Pensjonat pomoże stanąć na nogi trudnej młodzieży. Dzięki pracy i mieszkaniu w schronisku łatwiej wejdą w dorosłe życie. No i trudniej będzie im wrócić na złą ścieżkę.
Stowarzyszenie Ad Rem zplanowało, że w hostelu pracę znajdzie 10 osób. Zajmą się dosłownie wszystkim od sprzątania po organizaowanie wypożyczalni rowerów.
"Dziś często mają roszczeniową postawę. Myślą, że coś im się po prostu należy.

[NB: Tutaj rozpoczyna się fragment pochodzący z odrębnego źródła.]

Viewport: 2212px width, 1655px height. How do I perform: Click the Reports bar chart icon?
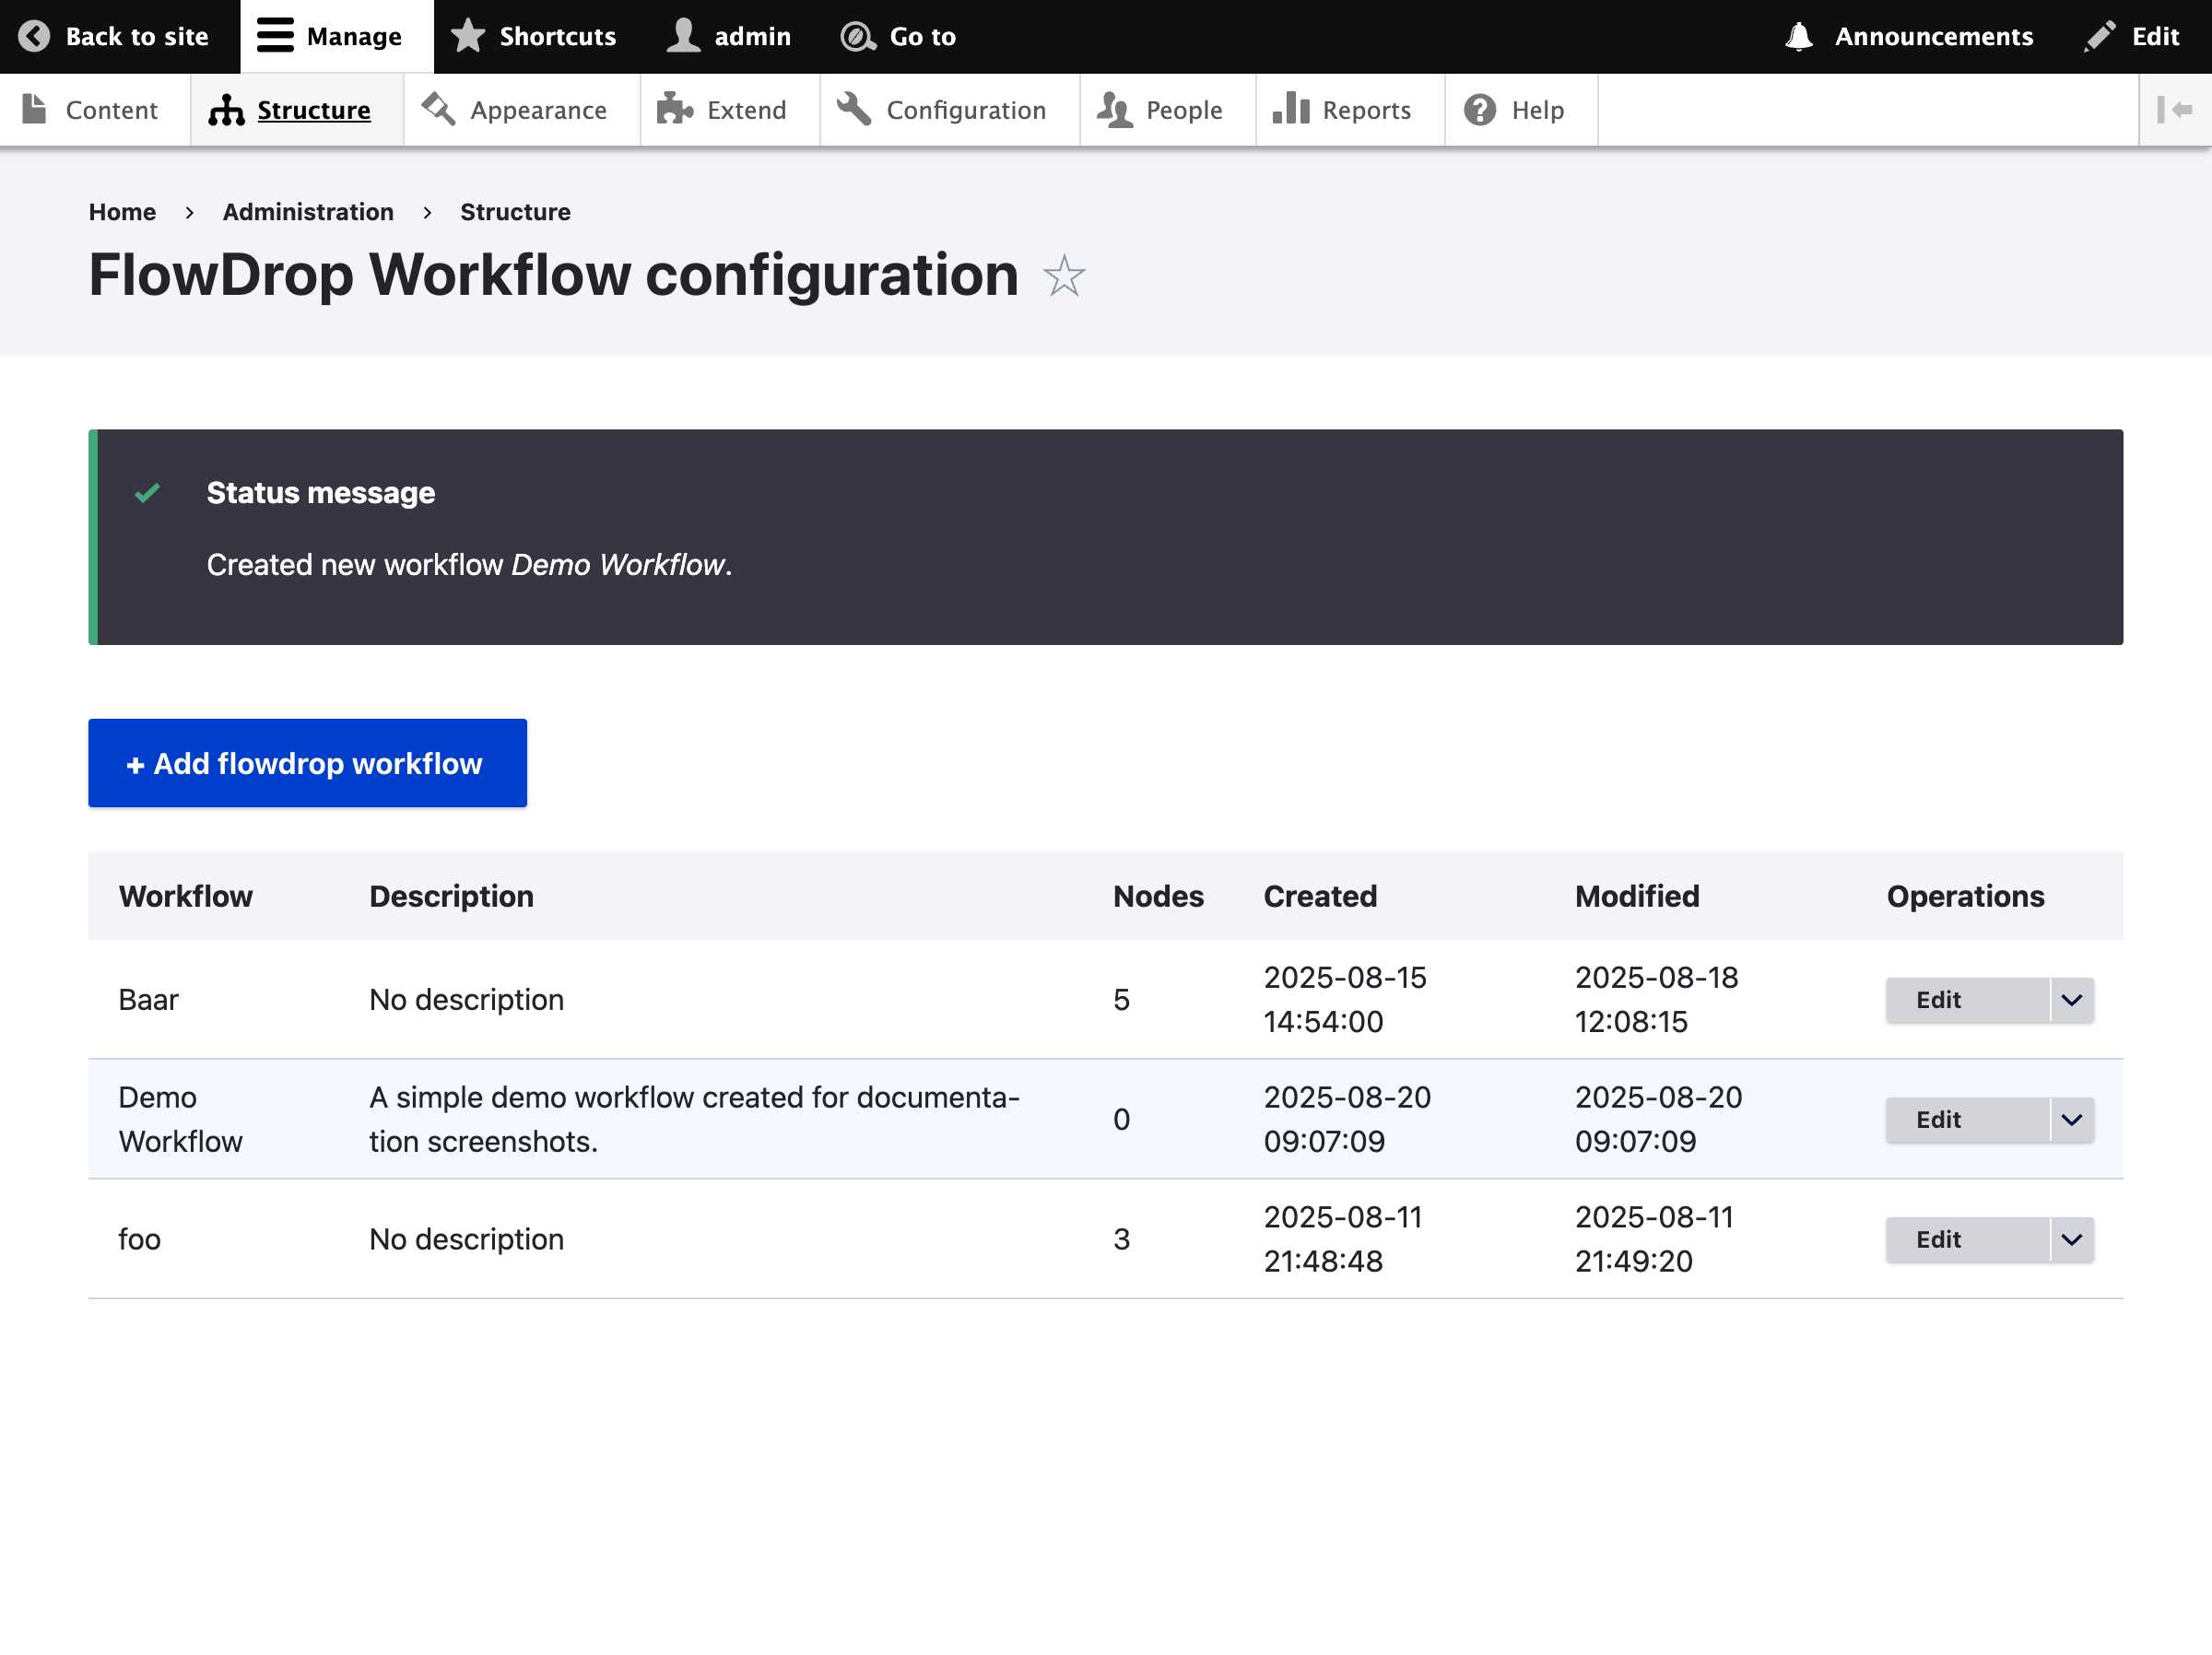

W hostelu na wszystko będą musieli zapracować" - mówi Anna Ziober ze Stowarzyszenia.
Jak jednak pisze "Polska", wychowanków ośrodków socjoterapii to nie przeraża. "Gdyby znalazło się dla mnie miejsce w hostelu, byłabym w siódmym niebie. Miałabym pracę i mieszkanie. Nie wróciłabym do domu" - mówi gazecie 17-letnia Ola. Notorycznie wagarowała, ma na koncie kilka pobić, do matki nie chce już wracać.
Eksperci pionierski pomysł w Europie głośno chwalą. Podkreślają, że w hostelu musi być jednak wyraźny lider. "Najlepiej, gdyby to był nawrócony chuligan. Ktoś, kto byłby zywym dowodem na to, że zamiast krętaczem i cwaniakiem warto być uczciwym pracownikiem" - mówi "Polsce" prof. Zbigniew Nęcki z Uniewrsytetu Jagiellońskiego w Krakowie.
Stowarzyszenie nie ma jeszcze budynku na hostel. Ale obiecana jest już unijna dotacja na jego remont. Ruszy, kiedy tylko znajdzie się lokal.